1096-) Ebû Hureyre (radıyallahü anh) şöyle demiştir: Peygamber(sallallahü aleyhi ve sellem): "Allah'a ve âhiret gününe îmân eder bir kadına, yanında bir mahremi olmaksızın bir gün bir gecelik mesafeye kadar yolculuk etmesi halâl olmaz" buyurdu. hadîsin metninin lâfzım Makburî’den; o da Ebû Hureyre'den olmak üzere rivayet etmesinde Yahya ibn Ebî Kesîr, Süheyl ibn Ebî Salih ve İmâm Mâlik, İbn Ebî Zi'b'e mutâbaat etmişlerdir.

Kaynak: Sahîh-i Buhârî, Ebvabu Taksîri's-salât
Konu: Bâb: Musalli Kaç Günlük Mesafede Namazı Kısaltır?
1097-) Enes(radıyallahü anh): Ben öğle namazını Medine'dePeygamber'in maiyyetinde dört rek'at olarak, ikindi namazını ise Zu'l-Huleyfe'de iki rek'at olarak kıldım, demiştir.

Kaynak: Sahîh-i Buhârî, Ebvabu Taksîri's-salât
Konu: Bâb: Yolcu Sefer Kasdiyle Yerinden Çıktığı Zaman Dört Rekatlı Namazları Kısaltır
1098-) Bize Sufyân(ibn Uyeyne), ez-Zuhrî'den; o da Urve'den tahdîs etti.
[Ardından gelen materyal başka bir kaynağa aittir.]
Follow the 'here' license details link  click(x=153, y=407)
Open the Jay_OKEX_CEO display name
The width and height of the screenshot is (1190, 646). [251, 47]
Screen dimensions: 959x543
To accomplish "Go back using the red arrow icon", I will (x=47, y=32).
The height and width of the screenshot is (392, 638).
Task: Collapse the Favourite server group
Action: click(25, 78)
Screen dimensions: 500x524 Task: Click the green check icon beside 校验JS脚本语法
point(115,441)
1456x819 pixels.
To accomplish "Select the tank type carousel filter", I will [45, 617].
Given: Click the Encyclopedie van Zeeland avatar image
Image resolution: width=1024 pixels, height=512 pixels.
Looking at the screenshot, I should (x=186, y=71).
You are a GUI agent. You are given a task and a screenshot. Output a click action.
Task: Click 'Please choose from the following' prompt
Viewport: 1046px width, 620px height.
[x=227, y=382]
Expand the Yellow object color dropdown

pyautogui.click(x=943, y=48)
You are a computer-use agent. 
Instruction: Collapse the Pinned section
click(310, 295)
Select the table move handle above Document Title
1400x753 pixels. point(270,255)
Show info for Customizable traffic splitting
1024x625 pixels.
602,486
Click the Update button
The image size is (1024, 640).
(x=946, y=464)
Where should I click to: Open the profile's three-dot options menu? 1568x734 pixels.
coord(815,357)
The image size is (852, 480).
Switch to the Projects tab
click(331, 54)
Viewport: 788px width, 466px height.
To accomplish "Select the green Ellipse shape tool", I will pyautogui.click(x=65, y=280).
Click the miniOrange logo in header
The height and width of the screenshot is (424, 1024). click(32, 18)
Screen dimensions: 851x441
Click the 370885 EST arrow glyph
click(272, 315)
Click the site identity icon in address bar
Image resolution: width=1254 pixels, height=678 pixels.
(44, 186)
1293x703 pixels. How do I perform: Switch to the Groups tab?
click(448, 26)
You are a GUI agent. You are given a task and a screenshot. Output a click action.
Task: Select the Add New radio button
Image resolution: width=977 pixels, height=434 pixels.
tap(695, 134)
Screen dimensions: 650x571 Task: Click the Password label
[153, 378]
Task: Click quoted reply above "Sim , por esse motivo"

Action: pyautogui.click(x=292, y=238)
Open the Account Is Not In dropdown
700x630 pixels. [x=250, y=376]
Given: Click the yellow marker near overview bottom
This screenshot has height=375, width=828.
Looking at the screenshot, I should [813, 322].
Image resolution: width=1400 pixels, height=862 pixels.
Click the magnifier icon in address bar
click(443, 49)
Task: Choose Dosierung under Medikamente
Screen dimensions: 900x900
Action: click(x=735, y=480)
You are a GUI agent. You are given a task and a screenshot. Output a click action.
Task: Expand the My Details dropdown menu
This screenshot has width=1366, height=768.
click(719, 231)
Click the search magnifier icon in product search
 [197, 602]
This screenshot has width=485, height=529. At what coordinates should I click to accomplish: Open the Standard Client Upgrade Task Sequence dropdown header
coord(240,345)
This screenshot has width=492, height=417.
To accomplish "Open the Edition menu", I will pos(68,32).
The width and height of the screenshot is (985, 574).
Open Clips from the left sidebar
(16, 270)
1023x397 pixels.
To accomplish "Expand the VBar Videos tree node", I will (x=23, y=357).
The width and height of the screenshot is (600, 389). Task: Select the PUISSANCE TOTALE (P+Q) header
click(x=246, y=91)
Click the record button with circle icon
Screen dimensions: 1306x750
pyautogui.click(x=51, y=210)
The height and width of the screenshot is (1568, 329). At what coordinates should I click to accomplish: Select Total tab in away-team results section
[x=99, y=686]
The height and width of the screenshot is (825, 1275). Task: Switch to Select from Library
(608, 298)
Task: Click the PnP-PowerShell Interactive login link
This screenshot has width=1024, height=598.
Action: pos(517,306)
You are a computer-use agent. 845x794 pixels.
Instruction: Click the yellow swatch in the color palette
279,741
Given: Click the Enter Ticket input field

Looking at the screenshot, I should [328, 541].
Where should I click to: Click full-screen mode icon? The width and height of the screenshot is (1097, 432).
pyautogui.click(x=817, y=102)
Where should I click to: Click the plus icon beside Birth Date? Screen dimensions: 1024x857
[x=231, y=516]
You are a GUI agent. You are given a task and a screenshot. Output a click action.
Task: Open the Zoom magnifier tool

Âişe (r.anha) şöyle demiştir: Namaz ilk farz kılındığı zaman iki rek'at olarak (farz kılındı). (Hicret'ten) sonra sefer namazı olduğu gibi bırakıldı da hazar namazı dört rek'ata tamamlandı. Şihâb ez-Zuhrî dedi ki: Ben Urve'ye: Öyle olunca Âişe neden seferde dört rek'at kılardı? dedim. Urve: Âişe de Usmân'ın te'vîl etmesi gibi te'vîl etmişti, dedi.

Kaynak: Sahîh-i Buhârî, Ebvabu Taksîri's-salât
Konu: Bâb: Yolcu Sefer Kasdiyle Yerinden Çıktığı Zaman Dört Rekatlı Namazları Kısaltır
1099-) Bize Şuayb(ibn Ebî Hamza), ez-Zuhrî'den haber verdi.O şöyle demiştir: Bana Salim, Abdullah ibn Omer'den haber verdi. Abdullah ibn Omer (radıyallahü anh): Ben Rasülullah (sallallahü aleyhi ve sellem)'ı, seferde acele sürüp gittiğinde akşam namazını geri bırakıp, onu yatsı namazı ile birleştirir gördüm, demiştir. Salim: (Bâbam) Abdullah ibn Omer de acele sürüp gittiği zaman bunu yapardı, dedi.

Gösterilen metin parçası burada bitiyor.